How does your European background influence the way you see and capture American spaces?

While developing my skills as a photographer in Ukraine or Asia, I constantly worked with fully furnished apartments that were filled with mixed design elements and a lived-in feel. This experience developed my skills from an early stage, teaching me to find structure in complexity, control light in real environments, and capture emotion without staging. In the United States, where homes are often empty, I continue to bring this sensitivity to my work, using light, composition and restraint to create atmosphere in even the quietest of spaces.

Maksym Vasyliuk | Patterned Silence | 2025

You describe your work as turning “spaces into emotion.” Can you share an example of a photo where you felt that deeply?

There’s one image I shot in a Manhattan apartment – just a simple corner: a chair, soft morning light, and the edge of a window frame.
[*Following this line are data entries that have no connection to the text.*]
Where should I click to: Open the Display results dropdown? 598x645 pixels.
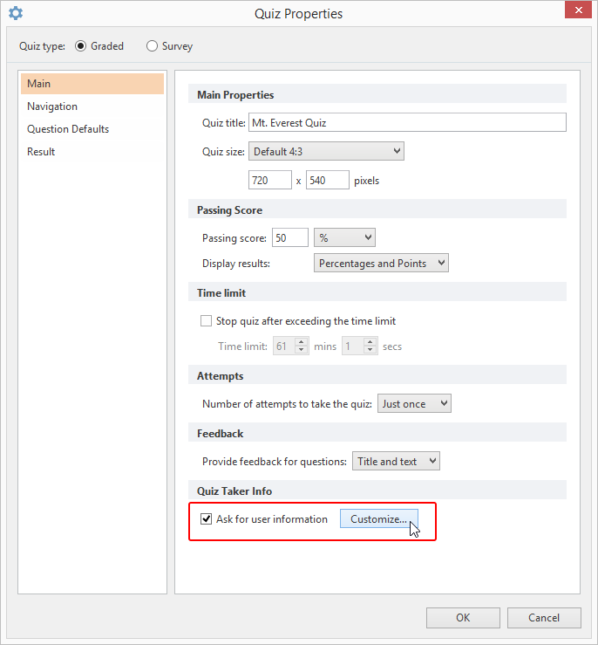381,263
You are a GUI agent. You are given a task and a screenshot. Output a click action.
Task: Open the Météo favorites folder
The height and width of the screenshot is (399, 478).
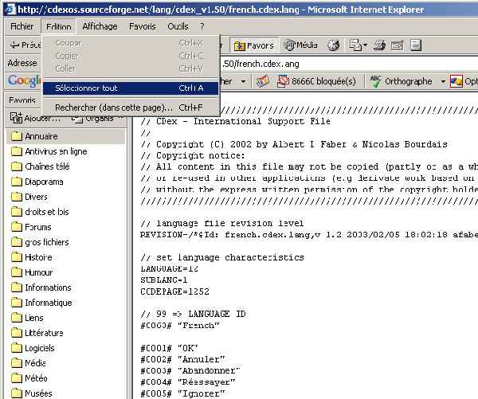36,378
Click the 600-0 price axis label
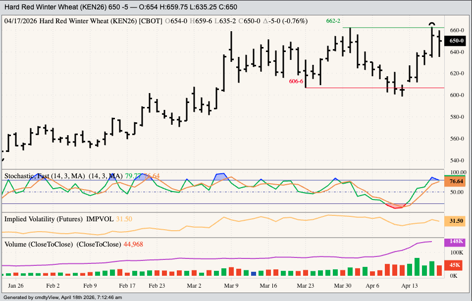Viewport: 472px width, 301px height. (x=456, y=95)
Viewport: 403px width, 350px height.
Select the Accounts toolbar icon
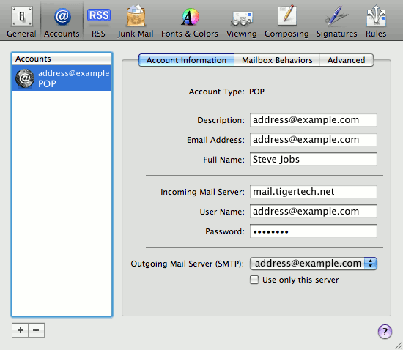[62, 22]
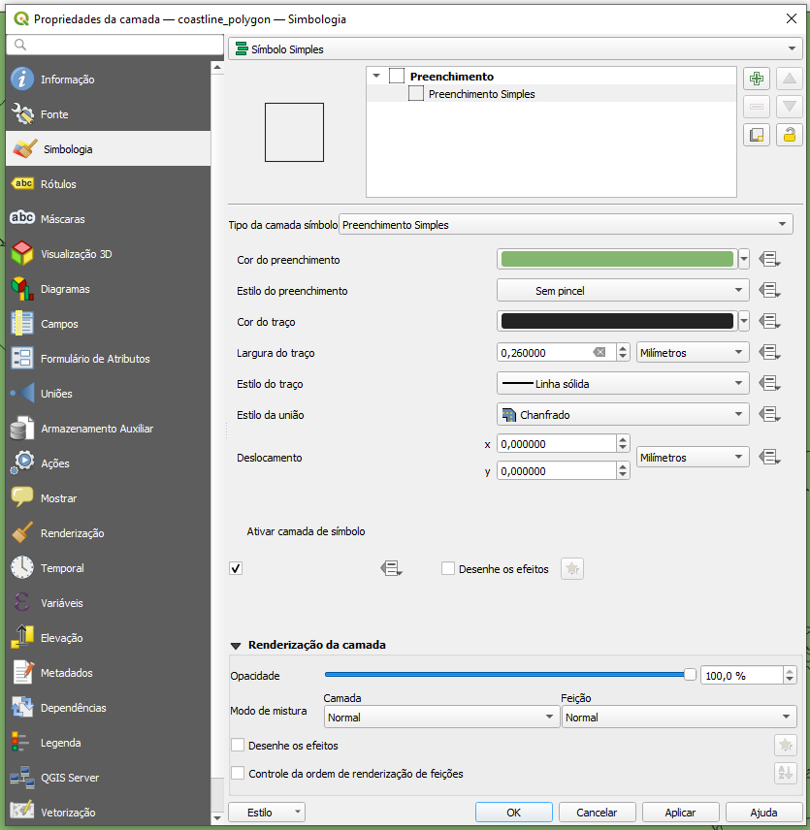Enable Desenhe os efeitos in layer rendering
The width and height of the screenshot is (810, 830).
[238, 746]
Nothing dramatic. But in that moment, it felt like the whole city was paused outside, and the space held its own breath. That frame stayed with me. It reminded me that emotion in photography doesn’t come from what’s there, but from how you see it – and how stillness can say more than design ever could.

How do you approach working with designers and real estate teams to capture their vision while still expressing your own style?

I start by listening – not just to what they say, but to what matters to them visually. Every designer or agent has a different focus: some care about light, others about layout or lifestyle. Once I understand their priorities, I build the shoot around that – but I always keep my eye on balance, atmosphere, and composition. My goal is to translate their intent through my perspective – so the image feels real, but also elevated.

What role does light play in your creative process?

Light is everything. It’s the first thing I look for when I walk into a space – where it falls, how it shifts, what it touches. I don’t force it. I wait, adjust, and let the space speak through it. Light gives structure emotion. It can make a cold room feel alive, or turn an ordinary wall into something quiet and cinematic. For me, light isn’t just technical – it’s the mood, the tension, the story.

Maksym Vasyliuk | Light Oak Kitchen | 2025

Do you have a favorite project that challenged you and helped you grow as an artist?

One of the most challenging projects was shooting a minimalist penthouse with almost no furniture. At first, it felt like there was nothing to anchor the frame. But that emptiness forced me to slow down, to think more about light, texture, and proportion. I realized that even a bare space can hold emotion – if you know how to listen to it. That shoot changed the way I approach composition. It taught me to do more with less.

Maksym Vasyliuk | Quiet Oak | 2025

Your images often convey stillness and depth. Is that intentional? How do you achieve that atmosphere?

Yes, it’s intentional – but not staged. I’m always looking for a certain quiet in the frame. That usually comes from light, balance, and what I choose to leave out. I try not to overload the image. Instead, I let the space breathe. I pay attention to tension in lines, the rhythm of negative space, and the way light slows everything down. Stillness, for me, isn’t static – it’s a kind of focus.